EXERCISE PROMPT: Print out the records that follow, exactly and completely.

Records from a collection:

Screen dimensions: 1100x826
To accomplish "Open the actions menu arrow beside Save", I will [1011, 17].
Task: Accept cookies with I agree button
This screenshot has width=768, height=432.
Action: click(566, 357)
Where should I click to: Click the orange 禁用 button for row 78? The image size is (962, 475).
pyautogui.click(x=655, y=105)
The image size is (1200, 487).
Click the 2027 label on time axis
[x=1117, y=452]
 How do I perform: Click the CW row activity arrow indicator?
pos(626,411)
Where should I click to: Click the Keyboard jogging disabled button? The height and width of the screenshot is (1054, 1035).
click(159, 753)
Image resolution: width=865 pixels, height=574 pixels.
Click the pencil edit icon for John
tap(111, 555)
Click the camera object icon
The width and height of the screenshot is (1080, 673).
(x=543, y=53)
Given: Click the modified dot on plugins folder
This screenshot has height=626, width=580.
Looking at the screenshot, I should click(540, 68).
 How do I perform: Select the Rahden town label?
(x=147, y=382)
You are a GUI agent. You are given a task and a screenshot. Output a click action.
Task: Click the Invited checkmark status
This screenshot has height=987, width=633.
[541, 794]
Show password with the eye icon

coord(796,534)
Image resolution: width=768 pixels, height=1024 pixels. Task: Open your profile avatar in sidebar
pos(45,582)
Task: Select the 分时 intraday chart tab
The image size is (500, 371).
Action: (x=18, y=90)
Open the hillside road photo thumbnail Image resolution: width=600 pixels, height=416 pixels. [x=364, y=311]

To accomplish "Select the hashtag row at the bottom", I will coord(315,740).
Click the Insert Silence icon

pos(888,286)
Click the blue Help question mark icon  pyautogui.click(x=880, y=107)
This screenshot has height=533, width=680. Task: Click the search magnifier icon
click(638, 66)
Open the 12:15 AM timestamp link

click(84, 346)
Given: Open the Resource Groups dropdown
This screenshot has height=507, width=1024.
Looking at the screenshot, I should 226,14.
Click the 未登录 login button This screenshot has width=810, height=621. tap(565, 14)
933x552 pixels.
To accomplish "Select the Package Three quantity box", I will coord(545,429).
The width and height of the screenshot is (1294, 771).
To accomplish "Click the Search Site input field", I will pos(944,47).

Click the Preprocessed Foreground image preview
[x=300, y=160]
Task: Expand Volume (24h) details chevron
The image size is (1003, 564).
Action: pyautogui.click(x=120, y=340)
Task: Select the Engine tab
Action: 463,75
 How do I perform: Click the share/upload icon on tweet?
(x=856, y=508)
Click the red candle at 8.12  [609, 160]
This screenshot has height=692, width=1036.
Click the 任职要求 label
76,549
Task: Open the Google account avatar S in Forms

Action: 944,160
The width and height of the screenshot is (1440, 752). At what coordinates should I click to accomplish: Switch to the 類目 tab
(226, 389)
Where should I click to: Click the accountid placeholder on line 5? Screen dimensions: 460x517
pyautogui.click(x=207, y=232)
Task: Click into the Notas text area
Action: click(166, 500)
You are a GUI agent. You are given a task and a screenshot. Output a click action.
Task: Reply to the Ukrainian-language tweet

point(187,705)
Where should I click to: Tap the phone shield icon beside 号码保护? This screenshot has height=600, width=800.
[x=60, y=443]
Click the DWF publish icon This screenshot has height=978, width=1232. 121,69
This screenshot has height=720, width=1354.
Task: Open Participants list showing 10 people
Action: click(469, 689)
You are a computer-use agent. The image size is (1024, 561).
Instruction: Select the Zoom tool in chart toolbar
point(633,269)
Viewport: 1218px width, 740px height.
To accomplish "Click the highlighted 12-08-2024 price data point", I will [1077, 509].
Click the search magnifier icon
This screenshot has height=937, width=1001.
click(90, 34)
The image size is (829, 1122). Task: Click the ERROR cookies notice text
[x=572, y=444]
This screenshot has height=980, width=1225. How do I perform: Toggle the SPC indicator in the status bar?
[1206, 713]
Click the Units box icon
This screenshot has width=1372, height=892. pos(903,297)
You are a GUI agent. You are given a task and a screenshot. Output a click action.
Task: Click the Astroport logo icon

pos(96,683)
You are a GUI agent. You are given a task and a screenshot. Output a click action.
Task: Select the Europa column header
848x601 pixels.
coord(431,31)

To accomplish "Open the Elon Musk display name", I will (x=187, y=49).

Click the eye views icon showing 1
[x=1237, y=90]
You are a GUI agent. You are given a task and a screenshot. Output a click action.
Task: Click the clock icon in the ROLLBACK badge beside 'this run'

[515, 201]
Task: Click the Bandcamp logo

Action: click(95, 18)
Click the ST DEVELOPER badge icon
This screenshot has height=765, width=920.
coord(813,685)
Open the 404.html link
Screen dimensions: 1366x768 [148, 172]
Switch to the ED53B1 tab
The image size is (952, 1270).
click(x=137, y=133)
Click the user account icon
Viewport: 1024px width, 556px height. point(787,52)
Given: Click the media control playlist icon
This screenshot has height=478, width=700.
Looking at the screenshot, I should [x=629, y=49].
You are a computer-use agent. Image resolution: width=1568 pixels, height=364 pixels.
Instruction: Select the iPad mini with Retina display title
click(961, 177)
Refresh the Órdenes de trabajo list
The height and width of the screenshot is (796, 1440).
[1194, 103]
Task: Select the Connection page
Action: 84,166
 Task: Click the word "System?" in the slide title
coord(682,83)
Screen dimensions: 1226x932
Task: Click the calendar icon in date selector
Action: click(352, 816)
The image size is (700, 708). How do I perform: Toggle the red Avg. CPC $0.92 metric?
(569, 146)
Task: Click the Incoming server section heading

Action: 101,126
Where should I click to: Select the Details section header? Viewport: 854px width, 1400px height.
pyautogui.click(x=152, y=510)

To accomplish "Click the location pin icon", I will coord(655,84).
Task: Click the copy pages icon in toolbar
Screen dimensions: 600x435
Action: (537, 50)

SOLUTION TO THIS EXERCISE:
Screen dimensions: 1100x826
To accomplish "Open the actions menu arrow beside Save", I will [1011, 17].
Task: Accept cookies with I agree button
This screenshot has width=768, height=432.
Action: click(566, 357)
Where should I click to: Click the orange 禁用 button for row 78? The image size is (962, 475).
pyautogui.click(x=655, y=105)
The image size is (1200, 487).
Click the 2027 label on time axis
[x=1117, y=452]
 How do I perform: Click the CW row activity arrow indicator?
pos(626,411)
Where should I click to: Click the Keyboard jogging disabled button? The height and width of the screenshot is (1054, 1035).
click(159, 753)
Image resolution: width=865 pixels, height=574 pixels.
Click the pencil edit icon for John
tap(111, 555)
Click the camera object icon
The width and height of the screenshot is (1080, 673).
(x=543, y=53)
Given: Click the modified dot on plugins folder
This screenshot has height=626, width=580.
Looking at the screenshot, I should click(540, 68).
 How do I perform: Select the Rahden town label?
(x=147, y=382)
You are a GUI agent. You are given a task and a screenshot. Output a click action.
Task: Click the Invited checkmark status
This screenshot has height=987, width=633.
[541, 794]
Show password with the eye icon

coord(796,534)
Image resolution: width=768 pixels, height=1024 pixels. Task: Open your profile avatar in sidebar
pos(45,582)
Task: Select the 分时 intraday chart tab
The image size is (500, 371).
Action: (x=18, y=90)
Open the hillside road photo thumbnail Image resolution: width=600 pixels, height=416 pixels. [x=364, y=311]

To accomplish "Select the hashtag row at the bottom", I will coord(315,740).
Click the Insert Silence icon

pos(888,286)
Click the blue Help question mark icon  pyautogui.click(x=880, y=107)
This screenshot has height=533, width=680. Task: Click the search magnifier icon
click(638, 66)
Open the 12:15 AM timestamp link

click(84, 346)
Given: Open the Resource Groups dropdown
This screenshot has height=507, width=1024.
Looking at the screenshot, I should 226,14.
Click the 未登录 login button This screenshot has width=810, height=621. tap(565, 14)
933x552 pixels.
To accomplish "Select the Package Three quantity box", I will coord(545,429).
The width and height of the screenshot is (1294, 771).
To accomplish "Click the Search Site input field", I will pos(944,47).

Click the Preprocessed Foreground image preview
[x=300, y=160]
Task: Expand Volume (24h) details chevron
The image size is (1003, 564).
Action: pyautogui.click(x=120, y=340)
Task: Select the Engine tab
Action: 463,75
 How do I perform: Click the share/upload icon on tweet?
(x=856, y=508)
Click the red candle at 8.12  [609, 160]
This screenshot has height=692, width=1036.
Click the 任职要求 label
76,549
Task: Open the Google account avatar S in Forms

Action: 944,160
The width and height of the screenshot is (1440, 752). At what coordinates should I click to accomplish: Switch to the 類目 tab
(226, 389)
Where should I click to: Click the accountid placeholder on line 5? Screen dimensions: 460x517
pyautogui.click(x=207, y=232)
Task: Click into the Notas text area
Action: click(166, 500)
You are a GUI agent. You are given a task and a screenshot. Output a click action.
Task: Reply to the Ukrainian-language tweet

point(187,705)
Where should I click to: Tap the phone shield icon beside 号码保护? This screenshot has height=600, width=800.
[x=60, y=443]
Click the DWF publish icon This screenshot has height=978, width=1232. 121,69
This screenshot has height=720, width=1354.
Task: Open Participants list showing 10 people
Action: click(469, 689)
You are a computer-use agent. The image size is (1024, 561).
Instruction: Select the Zoom tool in chart toolbar
point(633,269)
Viewport: 1218px width, 740px height.
To accomplish "Click the highlighted 12-08-2024 price data point", I will [1077, 509].
Click the search magnifier icon
This screenshot has height=937, width=1001.
click(90, 34)
The image size is (829, 1122). Task: Click the ERROR cookies notice text
[x=572, y=444]
This screenshot has height=980, width=1225. How do I perform: Toggle the SPC indicator in the status bar?
[1206, 713]
Click the Units box icon
This screenshot has width=1372, height=892. pos(903,297)
You are a GUI agent. You are given a task and a screenshot. Output a click action.
Task: Click the Astroport logo icon

pos(96,683)
You are a GUI agent. You are given a task and a screenshot. Output a click action.
Task: Select the Europa column header
848x601 pixels.
coord(431,31)

To accomplish "Open the Elon Musk display name", I will (x=187, y=49).

Click the eye views icon showing 1
[x=1237, y=90]
You are a GUI agent. You are given a task and a screenshot. Output a click action.
Task: Click the clock icon in the ROLLBACK badge beside 'this run'

[515, 201]
Task: Click the Bandcamp logo

Action: click(95, 18)
Click the ST DEVELOPER badge icon
This screenshot has height=765, width=920.
coord(813,685)
Open the 404.html link
Screen dimensions: 1366x768 [148, 172]
Switch to the ED53B1 tab
The image size is (952, 1270).
click(x=137, y=133)
Click the user account icon
Viewport: 1024px width, 556px height. point(787,52)
Given: Click the media control playlist icon
This screenshot has height=478, width=700.
Looking at the screenshot, I should [x=629, y=49].
You are a computer-use agent. Image resolution: width=1568 pixels, height=364 pixels.
Instruction: Select the iPad mini with Retina display title
click(961, 177)
Refresh the Órdenes de trabajo list
The height and width of the screenshot is (796, 1440).
[1194, 103]
Task: Select the Connection page
Action: 84,166
 Task: Click the word "System?" in the slide title
coord(682,83)
Screen dimensions: 1226x932
Task: Click the calendar icon in date selector
Action: click(352, 816)
The image size is (700, 708). How do I perform: Toggle the red Avg. CPC $0.92 metric?
(569, 146)
Task: Click the Incoming server section heading

Action: 101,126
Where should I click to: Select the Details section header? Viewport: 854px width, 1400px height.
pyautogui.click(x=152, y=510)

To accomplish "Click the location pin icon", I will coord(655,84).
Task: Click the copy pages icon in toolbar
Screen dimensions: 600x435
Action: (537, 50)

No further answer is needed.